Bradley Allen Klippert (born June 27, 1957) is an American politician, minister, law enforcement officer, and military officer who formerly served as a member of the Washington House of Representatives from the 8th Legislative District.

==Career==
Klippert is a Pentecostal minister and a sheriff's deputy for the Benton County sheriff's department, serving as a school officer during legislative sessions and a patrol officer at other times. Klippert was a member of the United States Army Reserve in 1987 and retired from the Army National Guard as a lieutenant colonel in May 2016. In August 2016, Klippert was appointed as the commander of the Washington State Guard, a position that he was directed to retire from in December, 2021.

Klippert was elected to the Washington House of Representatives in 2008 and was re-elected that year and again in 2010. He is currently an Assistant Minority Whip.

In January 2021, Klippert proposed legislation (House Bill 1377) that would end voting by mail in Washington state, stating that he has a "reasonable suspicion" that voter fraud using the system is widespread. The bill didn't pass through the House committee by the February deadline. Klippert stated he would continue to attempt to end the state's voting by mail system.

In August 2021, Klippert visited South Dakota to attend a symposium organized by MyPillow CEO Mike Lindell, known for actively promoting false claims of fraud in the 2020 presidential election. Klippert and other state Republican lawmakers joined in announcing the creation of an “election integrity caucus” seeking to conduct audits similar to the controversial Arizona audit in all states. He was one of three Washington legislators to attend the event using reimbursed funds from the state legislature's annual travel allotment for events "connected to their legislative work".
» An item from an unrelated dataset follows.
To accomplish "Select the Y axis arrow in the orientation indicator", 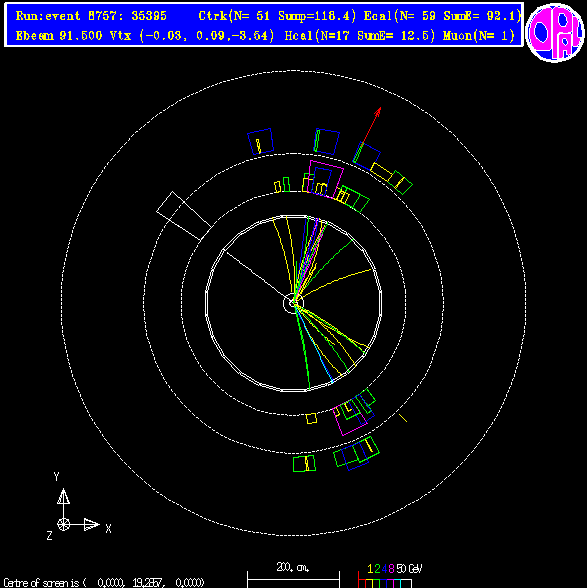I will click(x=63, y=496).
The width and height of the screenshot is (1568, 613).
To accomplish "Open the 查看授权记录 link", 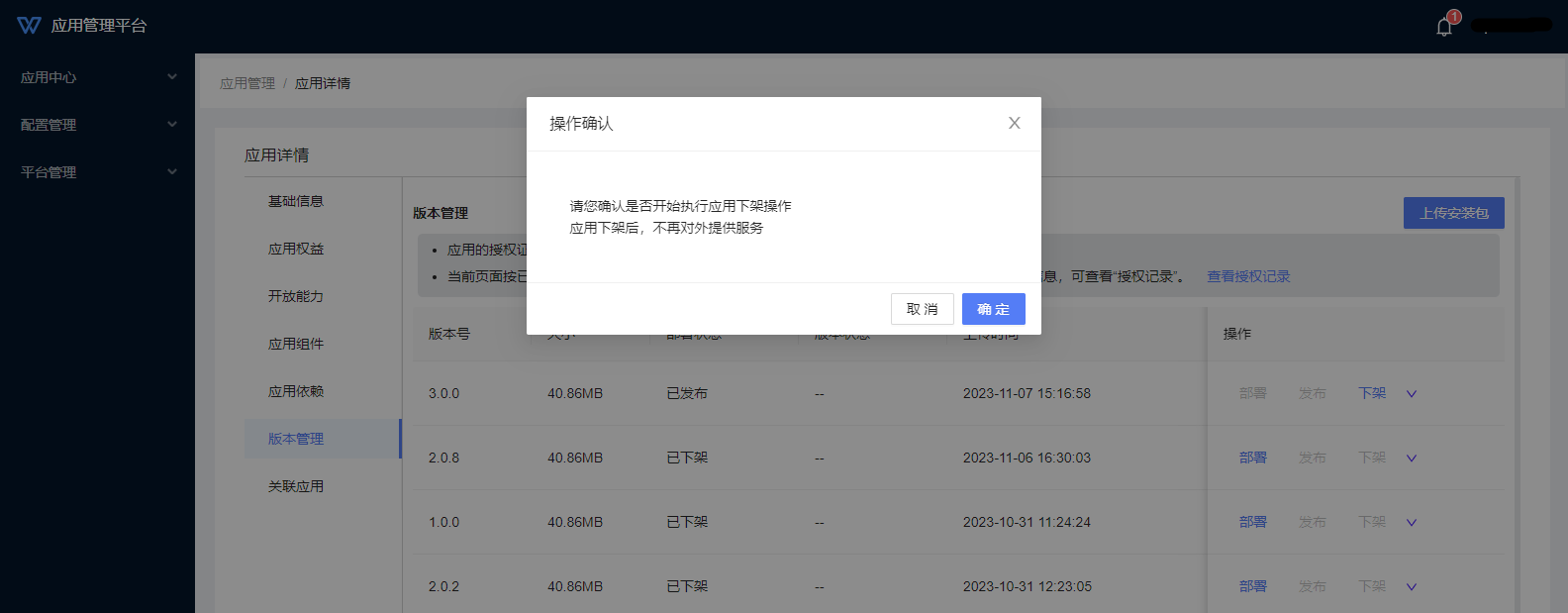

In November 2021, Klippert and 2 other Washington state Republican lawmakers signed a letter calling the 2020 election "corrupted" and demanded that an audit similar to the Arizona one be conducted in all states. The letter also requested the decertification of state electors from 2020 and falsely claimed that the Arizona audit found evidence of fraud.

In order to run for Congress, Klippert could not seek re-election for his legislative seat. Preliminary results from the August 2 non-partisan primary indicate that Stephanie Barnard and Patrick Guettner, both Republicans, will compete to succeed him in the November general election.

== Elections ==
===2004 U.S. Senate election===

Klippert ran for the Republican nomination for the U.S. Senate seat of Patty Murray. He lost the primary to U.S. Representative George Nethercutt 432,748–29,870. Murray was re-elected at the general election.

===2006 U.S. Senate election===

Klippert ran in the Republican primary against former insurance corporation CEO Mike McGavick for the Senate seat held by Democrat Maria Cantwell. He came in distant second place, with seven percent of the vote against McGavick's 85 percent. Cantwell went on to win the general election.

===2022 U.S. House election===

Following Representative Dan Newhouse's vote to impeach President Donald Trump, Klippert announced his candidacy to challenge Newhouse in Washington's 4th congressional district. He lost in the primary, placing 5th among a field of 8 candidates.

===2024 Washington Superintendent of Public Education===
On April 15, 2023, Klippert registered with the Washington State Public Disclosure Commission a campaign for Washington State Superintendent of Public Instruction in 2024. He had pledged to withdraw if not endorsed by the Washington State Republican Party at the convention, and did so after the party endorsed Peninsula School District board member David Olson.

== Awards ==
- 2014 Guardians of Small Business award. Presented by NFIB.
- 2020 Guardians of Small Business. Presented by NFIB.